EXERCISE INPUT:
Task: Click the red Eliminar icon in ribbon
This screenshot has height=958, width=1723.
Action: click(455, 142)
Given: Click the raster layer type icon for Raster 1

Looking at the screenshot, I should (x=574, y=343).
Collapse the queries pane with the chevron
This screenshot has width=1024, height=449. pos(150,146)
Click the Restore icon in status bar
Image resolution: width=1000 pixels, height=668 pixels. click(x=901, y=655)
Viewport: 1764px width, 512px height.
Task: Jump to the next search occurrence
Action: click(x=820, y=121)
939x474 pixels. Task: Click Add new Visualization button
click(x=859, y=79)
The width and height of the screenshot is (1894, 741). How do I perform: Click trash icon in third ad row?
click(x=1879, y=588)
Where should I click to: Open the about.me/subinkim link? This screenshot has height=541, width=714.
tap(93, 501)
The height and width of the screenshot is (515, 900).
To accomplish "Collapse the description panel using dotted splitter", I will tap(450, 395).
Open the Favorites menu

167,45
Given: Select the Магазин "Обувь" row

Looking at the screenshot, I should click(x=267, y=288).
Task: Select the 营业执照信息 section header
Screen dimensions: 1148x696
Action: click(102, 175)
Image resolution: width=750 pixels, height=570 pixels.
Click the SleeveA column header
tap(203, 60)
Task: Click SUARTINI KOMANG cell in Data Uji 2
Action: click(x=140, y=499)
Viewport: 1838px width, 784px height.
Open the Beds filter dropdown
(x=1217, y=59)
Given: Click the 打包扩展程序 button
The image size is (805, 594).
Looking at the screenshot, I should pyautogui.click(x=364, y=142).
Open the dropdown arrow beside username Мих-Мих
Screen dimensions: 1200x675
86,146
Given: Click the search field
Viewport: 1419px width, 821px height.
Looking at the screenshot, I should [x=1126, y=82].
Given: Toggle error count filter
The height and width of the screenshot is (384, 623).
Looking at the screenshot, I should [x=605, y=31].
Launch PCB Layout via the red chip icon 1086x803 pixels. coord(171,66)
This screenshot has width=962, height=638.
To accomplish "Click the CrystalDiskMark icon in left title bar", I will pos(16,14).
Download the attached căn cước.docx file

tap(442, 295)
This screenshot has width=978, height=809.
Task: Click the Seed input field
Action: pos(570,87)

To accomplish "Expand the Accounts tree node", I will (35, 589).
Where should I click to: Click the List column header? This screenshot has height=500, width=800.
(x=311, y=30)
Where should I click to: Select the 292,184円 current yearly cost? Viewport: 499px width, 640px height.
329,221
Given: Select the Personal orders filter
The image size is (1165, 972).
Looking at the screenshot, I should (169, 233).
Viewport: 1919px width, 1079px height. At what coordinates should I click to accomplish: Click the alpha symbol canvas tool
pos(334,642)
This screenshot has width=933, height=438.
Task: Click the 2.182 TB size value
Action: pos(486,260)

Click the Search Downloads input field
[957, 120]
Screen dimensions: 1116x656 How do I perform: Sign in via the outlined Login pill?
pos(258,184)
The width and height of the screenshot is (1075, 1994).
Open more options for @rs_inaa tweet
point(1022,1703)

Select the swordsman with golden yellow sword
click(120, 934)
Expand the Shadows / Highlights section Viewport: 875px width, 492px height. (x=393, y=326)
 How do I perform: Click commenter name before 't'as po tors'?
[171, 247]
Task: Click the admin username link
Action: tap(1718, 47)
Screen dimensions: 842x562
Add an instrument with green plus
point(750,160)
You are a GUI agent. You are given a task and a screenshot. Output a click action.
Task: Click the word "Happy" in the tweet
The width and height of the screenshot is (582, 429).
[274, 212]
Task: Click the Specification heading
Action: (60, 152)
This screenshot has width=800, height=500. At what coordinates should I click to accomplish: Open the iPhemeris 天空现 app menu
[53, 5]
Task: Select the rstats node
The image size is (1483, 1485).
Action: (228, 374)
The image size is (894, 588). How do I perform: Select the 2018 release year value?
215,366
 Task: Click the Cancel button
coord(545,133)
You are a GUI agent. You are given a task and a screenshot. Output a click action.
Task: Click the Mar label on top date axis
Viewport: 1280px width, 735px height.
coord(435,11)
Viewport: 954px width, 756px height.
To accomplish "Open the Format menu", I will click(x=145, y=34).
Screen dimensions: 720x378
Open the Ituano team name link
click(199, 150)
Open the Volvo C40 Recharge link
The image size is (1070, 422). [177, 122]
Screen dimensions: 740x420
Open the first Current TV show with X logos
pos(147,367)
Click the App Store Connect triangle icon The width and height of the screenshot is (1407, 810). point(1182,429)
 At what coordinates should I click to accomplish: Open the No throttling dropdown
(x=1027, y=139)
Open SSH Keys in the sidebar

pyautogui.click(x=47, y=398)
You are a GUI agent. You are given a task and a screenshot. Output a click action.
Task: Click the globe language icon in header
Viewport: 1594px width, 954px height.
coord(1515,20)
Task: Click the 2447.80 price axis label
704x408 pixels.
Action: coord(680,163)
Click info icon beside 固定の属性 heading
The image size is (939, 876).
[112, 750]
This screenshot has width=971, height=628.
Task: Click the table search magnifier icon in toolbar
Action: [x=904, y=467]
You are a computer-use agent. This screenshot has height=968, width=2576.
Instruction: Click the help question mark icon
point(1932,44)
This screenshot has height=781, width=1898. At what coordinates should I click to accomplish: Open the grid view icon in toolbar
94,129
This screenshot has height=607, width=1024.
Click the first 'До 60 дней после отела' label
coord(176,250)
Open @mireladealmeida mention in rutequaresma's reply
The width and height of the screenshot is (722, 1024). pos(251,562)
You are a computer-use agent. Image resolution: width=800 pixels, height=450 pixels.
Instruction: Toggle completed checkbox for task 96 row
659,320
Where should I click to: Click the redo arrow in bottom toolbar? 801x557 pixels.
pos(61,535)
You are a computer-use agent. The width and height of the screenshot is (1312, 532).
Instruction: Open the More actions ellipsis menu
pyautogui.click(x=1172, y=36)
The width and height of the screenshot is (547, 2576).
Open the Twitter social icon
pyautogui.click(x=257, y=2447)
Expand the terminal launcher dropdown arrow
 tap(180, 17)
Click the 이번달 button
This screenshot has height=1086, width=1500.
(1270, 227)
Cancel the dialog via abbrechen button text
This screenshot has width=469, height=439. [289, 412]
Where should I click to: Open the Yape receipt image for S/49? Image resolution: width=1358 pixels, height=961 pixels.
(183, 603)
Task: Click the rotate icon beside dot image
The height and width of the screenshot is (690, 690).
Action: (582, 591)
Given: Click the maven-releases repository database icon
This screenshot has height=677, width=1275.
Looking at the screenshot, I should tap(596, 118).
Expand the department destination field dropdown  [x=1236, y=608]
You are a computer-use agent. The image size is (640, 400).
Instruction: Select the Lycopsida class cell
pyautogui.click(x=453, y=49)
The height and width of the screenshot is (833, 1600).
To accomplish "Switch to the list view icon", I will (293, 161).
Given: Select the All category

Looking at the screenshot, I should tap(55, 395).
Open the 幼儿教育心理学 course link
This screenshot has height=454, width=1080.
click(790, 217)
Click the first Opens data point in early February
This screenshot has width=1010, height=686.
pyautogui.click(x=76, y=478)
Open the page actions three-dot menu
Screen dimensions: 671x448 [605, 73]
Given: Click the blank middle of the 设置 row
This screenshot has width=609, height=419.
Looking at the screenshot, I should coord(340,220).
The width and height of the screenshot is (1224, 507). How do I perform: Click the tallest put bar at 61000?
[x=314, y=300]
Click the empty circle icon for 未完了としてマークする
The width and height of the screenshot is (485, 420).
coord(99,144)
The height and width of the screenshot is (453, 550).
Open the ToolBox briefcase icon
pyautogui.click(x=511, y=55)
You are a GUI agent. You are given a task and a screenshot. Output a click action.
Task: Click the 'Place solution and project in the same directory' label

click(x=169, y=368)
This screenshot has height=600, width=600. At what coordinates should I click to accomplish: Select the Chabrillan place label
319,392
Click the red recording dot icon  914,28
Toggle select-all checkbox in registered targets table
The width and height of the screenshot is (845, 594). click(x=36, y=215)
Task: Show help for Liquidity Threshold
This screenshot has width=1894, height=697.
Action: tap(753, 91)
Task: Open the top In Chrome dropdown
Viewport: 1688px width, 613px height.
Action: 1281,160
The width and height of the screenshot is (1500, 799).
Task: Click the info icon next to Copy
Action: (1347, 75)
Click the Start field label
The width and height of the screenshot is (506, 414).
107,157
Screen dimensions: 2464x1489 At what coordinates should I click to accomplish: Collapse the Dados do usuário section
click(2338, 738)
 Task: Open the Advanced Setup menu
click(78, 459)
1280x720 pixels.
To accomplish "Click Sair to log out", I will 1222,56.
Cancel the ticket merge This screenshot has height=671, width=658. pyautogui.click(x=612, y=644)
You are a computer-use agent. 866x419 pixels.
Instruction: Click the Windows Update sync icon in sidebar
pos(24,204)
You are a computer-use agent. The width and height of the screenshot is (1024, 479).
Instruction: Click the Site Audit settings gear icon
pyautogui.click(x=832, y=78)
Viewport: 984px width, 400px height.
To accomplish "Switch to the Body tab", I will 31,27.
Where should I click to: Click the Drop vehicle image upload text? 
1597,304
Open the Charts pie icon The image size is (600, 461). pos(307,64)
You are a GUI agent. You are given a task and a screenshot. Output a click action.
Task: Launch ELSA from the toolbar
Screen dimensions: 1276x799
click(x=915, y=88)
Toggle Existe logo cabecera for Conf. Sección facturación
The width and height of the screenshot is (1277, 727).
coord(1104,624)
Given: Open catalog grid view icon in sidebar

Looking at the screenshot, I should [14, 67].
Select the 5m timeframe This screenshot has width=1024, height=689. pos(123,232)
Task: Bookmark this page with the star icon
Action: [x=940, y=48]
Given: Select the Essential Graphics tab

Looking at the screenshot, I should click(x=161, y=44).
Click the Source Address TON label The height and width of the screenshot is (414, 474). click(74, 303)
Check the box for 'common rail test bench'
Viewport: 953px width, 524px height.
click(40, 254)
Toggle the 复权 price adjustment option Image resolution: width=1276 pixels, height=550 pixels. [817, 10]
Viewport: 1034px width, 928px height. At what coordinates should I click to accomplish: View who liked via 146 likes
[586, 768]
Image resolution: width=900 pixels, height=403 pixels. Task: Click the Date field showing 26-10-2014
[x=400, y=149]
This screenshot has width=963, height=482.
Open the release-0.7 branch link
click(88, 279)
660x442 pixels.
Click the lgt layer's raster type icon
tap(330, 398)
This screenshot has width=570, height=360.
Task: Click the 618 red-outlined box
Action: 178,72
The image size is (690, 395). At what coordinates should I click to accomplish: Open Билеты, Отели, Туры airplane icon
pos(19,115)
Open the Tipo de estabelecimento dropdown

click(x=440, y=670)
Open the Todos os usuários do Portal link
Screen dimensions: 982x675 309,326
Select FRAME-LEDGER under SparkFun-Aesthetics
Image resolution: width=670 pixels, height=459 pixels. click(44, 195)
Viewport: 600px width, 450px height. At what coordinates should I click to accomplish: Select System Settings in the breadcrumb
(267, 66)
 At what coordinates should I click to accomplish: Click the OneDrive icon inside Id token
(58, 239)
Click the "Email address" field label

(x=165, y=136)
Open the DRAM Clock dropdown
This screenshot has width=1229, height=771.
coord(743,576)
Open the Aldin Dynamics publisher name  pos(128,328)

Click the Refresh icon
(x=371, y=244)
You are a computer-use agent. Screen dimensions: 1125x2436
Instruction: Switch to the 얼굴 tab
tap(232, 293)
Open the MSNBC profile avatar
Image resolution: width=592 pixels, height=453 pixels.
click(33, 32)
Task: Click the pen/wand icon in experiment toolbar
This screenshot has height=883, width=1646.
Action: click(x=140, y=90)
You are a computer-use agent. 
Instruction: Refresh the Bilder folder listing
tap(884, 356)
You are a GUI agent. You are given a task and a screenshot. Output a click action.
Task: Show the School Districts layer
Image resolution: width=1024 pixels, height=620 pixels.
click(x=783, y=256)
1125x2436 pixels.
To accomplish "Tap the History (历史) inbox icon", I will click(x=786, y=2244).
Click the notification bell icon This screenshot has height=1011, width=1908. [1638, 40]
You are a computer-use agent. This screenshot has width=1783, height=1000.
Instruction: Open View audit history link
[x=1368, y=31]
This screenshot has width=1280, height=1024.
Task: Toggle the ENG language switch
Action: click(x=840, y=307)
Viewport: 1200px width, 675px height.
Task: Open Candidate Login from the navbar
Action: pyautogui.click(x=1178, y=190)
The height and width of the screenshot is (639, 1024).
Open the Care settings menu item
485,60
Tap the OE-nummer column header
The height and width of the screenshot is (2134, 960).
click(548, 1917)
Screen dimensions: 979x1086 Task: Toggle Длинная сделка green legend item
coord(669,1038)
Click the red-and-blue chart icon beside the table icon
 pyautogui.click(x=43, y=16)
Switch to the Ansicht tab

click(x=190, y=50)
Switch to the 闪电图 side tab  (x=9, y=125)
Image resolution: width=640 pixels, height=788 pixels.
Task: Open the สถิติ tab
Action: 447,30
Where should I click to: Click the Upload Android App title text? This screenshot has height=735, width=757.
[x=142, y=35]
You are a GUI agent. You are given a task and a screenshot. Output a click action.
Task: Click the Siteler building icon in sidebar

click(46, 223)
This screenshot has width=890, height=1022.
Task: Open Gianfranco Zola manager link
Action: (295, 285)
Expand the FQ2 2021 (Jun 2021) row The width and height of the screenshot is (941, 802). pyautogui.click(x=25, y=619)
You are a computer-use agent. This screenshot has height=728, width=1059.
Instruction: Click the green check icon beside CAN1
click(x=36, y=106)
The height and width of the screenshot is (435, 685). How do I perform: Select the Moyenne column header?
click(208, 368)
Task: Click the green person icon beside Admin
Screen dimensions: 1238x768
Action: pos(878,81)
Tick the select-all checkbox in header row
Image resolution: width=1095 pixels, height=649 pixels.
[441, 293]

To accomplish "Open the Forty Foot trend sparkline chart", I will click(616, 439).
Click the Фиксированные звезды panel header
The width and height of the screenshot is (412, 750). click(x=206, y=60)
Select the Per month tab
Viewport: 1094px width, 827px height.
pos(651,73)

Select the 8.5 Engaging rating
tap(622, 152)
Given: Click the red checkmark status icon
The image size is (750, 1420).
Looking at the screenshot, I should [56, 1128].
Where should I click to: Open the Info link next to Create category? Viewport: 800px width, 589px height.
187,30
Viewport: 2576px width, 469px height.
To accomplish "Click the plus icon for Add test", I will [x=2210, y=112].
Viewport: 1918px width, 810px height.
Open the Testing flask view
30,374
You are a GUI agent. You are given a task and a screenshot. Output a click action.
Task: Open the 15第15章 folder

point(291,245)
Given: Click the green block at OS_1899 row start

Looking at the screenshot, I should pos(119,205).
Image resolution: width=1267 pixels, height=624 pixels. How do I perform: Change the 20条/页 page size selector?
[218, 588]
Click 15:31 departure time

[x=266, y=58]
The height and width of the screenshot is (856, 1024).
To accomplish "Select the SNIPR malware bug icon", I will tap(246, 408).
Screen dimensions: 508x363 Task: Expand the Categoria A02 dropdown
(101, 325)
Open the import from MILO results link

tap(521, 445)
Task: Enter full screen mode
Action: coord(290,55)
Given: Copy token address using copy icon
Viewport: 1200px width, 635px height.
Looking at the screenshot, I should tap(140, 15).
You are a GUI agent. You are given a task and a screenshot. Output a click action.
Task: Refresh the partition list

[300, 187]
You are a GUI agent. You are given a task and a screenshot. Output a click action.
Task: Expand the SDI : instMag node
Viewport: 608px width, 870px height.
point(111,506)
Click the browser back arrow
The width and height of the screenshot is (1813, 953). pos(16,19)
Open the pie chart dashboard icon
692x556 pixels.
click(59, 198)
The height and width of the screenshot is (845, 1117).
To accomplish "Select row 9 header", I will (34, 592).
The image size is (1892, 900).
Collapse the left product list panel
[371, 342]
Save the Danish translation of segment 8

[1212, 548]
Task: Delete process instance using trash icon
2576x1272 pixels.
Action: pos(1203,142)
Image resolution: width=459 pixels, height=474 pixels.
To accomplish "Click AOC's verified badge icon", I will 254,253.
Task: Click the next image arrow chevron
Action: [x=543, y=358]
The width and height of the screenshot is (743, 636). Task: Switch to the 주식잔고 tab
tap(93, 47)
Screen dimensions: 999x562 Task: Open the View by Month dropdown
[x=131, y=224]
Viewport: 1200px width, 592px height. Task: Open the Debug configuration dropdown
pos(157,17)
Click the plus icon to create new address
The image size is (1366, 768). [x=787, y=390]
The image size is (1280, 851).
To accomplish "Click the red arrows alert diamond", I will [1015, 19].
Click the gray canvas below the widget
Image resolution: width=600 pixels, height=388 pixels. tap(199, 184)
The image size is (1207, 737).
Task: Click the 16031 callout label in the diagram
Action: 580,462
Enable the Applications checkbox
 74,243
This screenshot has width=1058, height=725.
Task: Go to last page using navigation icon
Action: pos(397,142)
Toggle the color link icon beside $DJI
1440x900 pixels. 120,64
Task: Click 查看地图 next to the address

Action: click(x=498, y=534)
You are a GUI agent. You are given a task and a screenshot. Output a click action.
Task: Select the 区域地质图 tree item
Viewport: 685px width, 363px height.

EXERCISE DESCRIPTION: In the listing, find all lines with the string "node" and copy them.

EXERCISE RESULT:
To accomplish "Expand the Accounts tree node", I will (35, 589).
Task: Select the rstats node
Task: Expand the SDI : instMag node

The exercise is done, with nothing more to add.